▸ Data section

-- Opening Marker --

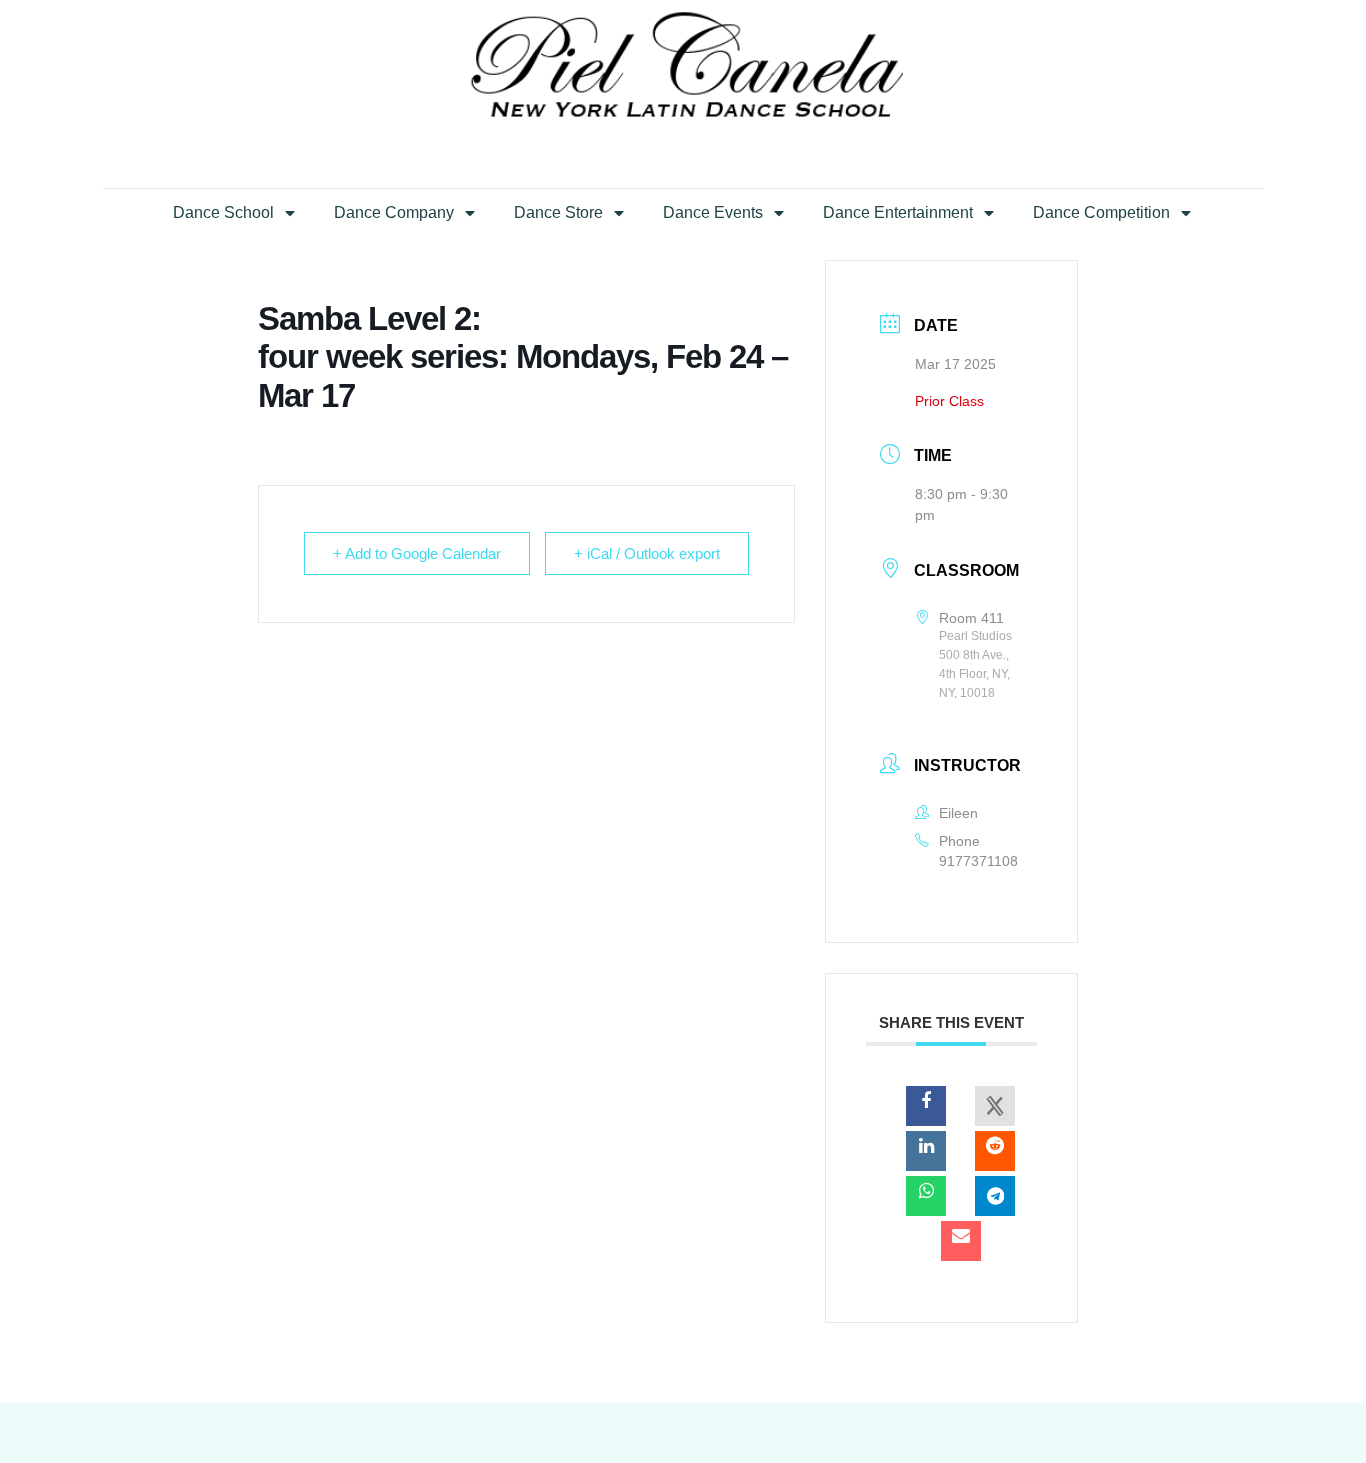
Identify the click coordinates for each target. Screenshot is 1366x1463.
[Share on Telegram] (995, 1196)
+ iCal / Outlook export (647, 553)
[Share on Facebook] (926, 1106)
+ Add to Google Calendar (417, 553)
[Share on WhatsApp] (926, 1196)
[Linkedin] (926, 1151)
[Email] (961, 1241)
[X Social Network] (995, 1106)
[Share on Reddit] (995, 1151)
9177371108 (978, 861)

-- Closing Marker --
-- Opening Marker --

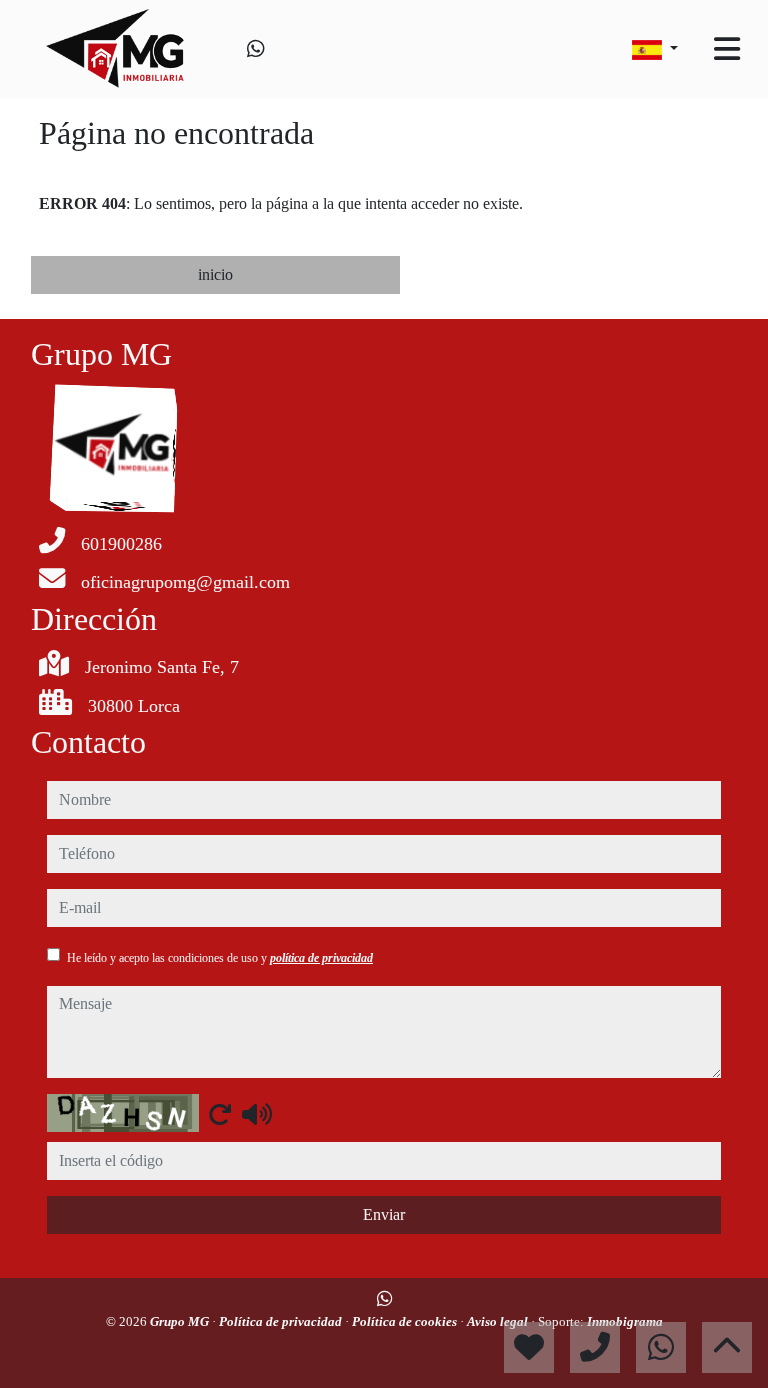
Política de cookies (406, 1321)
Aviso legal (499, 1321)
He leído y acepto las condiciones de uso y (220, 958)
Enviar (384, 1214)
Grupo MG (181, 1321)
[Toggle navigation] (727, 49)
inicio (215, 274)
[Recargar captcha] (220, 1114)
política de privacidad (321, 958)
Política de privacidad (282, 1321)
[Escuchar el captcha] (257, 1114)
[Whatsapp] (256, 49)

-- Closing Marker --
-- Opening Marker --

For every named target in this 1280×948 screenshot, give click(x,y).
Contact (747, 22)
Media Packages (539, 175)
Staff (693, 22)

-- Closing Marker --

▸ What you have to do
Taking the records as a whole, report how many of their lines include the word "target". Nothing but the number is wanted.

▸ Answer to this task
2